April 16, 2018

Hours after being alerted by KrebsOnSecurity, Facebook last week deleted almost 120 private discussion groups totaling more than 300,000 members who flagrantly promoted a host of illicit activities on the social media network’s platform. The scam groups facilitated a broad spectrum of shady activities, including spamming, wire fraud, account takeovers, phony tax refunds, 419 scams, denial-of-service attack-for-hire services and botnet creation tools. The average age of these groups on Facebook’s platform was two years.

On Thursday, April 12, KrebsOnSecurity spent roughly two hours combing Facebook for groups whose sole purpose appeared to be flouting the company’s terms of service agreement about what types of content it will or will not tolerate on its platform.

One of nearly 120 different closed cybercrime groups operating on Facebook that were deleted late last week. In total, there were more than 300,000 members of these groups. The average age of these groups was two years, but some had existed for up to nine years on Facebook

My research centered on groups whose singular focus was promoting all manner of cyber fraud, but most especially those engaged in identity theft, spamming, account takeovers and credit card fraud. Virtually all of these groups advertised their intent by stating well-known terms of fraud in their group names, such as “botnet helpdesk,” “spamming,” “carding” (referring to credit card fraud), “DDoS” (distributed denial-of-service attacks), “tax refund fraud,” and account takeovers.
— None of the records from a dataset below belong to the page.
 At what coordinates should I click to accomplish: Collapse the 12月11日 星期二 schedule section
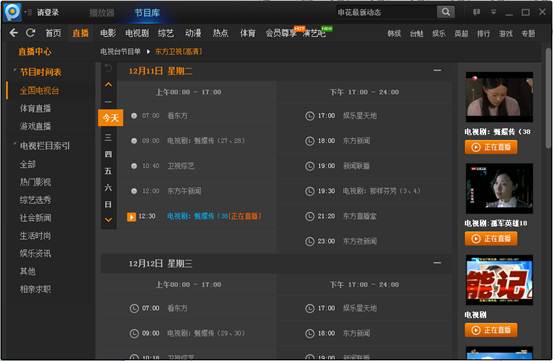coord(437,71)
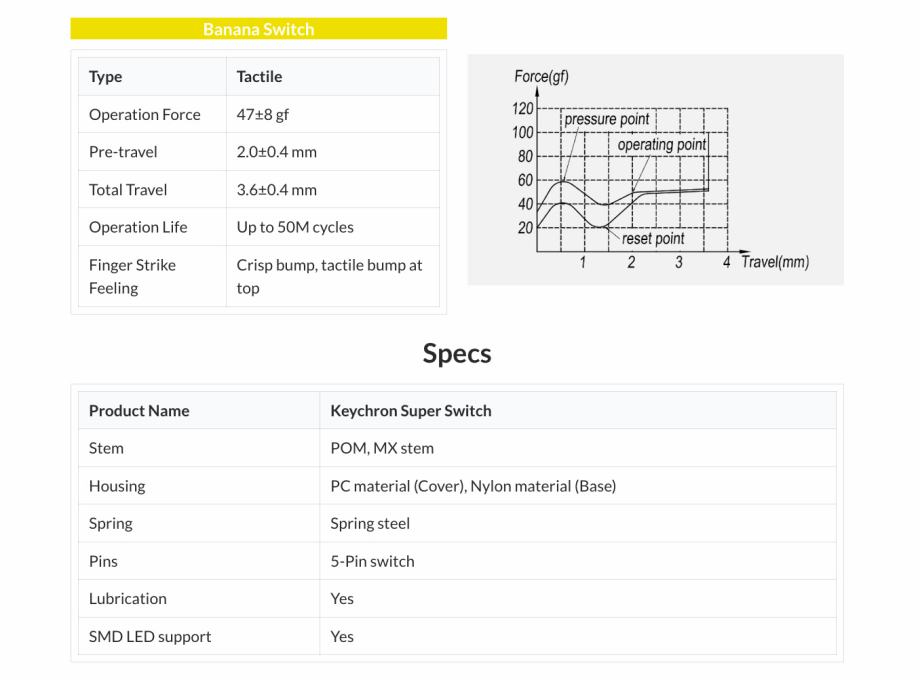Click the Finger Strike Feeling label
This screenshot has width=920, height=680.
pyautogui.click(x=132, y=276)
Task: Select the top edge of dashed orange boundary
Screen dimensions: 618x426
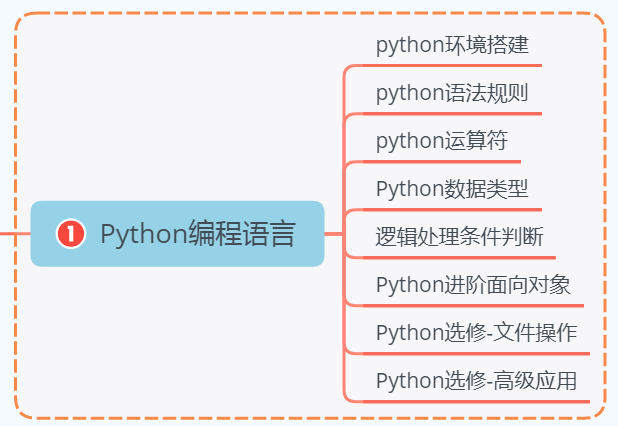Action: tap(310, 13)
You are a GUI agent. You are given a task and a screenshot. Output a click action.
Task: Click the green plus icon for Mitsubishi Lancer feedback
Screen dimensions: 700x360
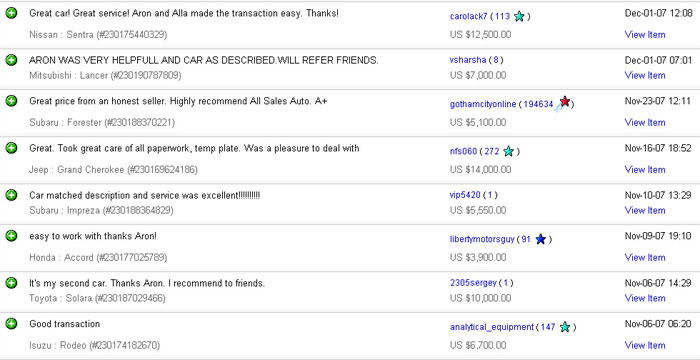click(x=11, y=60)
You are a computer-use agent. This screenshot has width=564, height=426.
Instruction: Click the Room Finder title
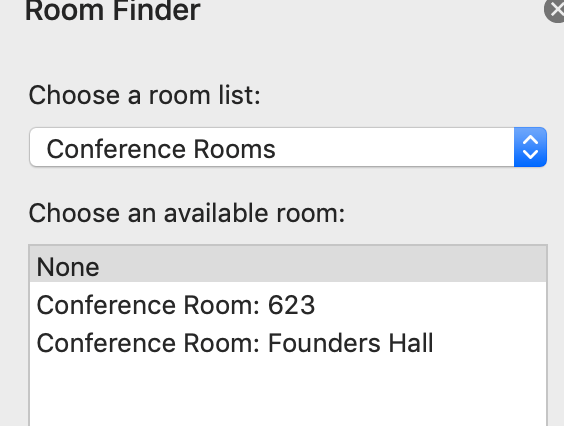coord(113,11)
Each of these closed groups solicited new members to engage in a variety of shady activities. Some had existed on Facebook for up to nine years; approximately ten percent of them had plied their trade on the social network for more than four years.

Here is a spreadsheet (PDF) listing all of the offending groups reported, including: Their stated group names; the length of time they were present on Facebook; the number of members; whether the group was promoting a third-party site on the dark or clear Web; and a link to the offending group. A copy of the same spreadsheet in .csv format is available here.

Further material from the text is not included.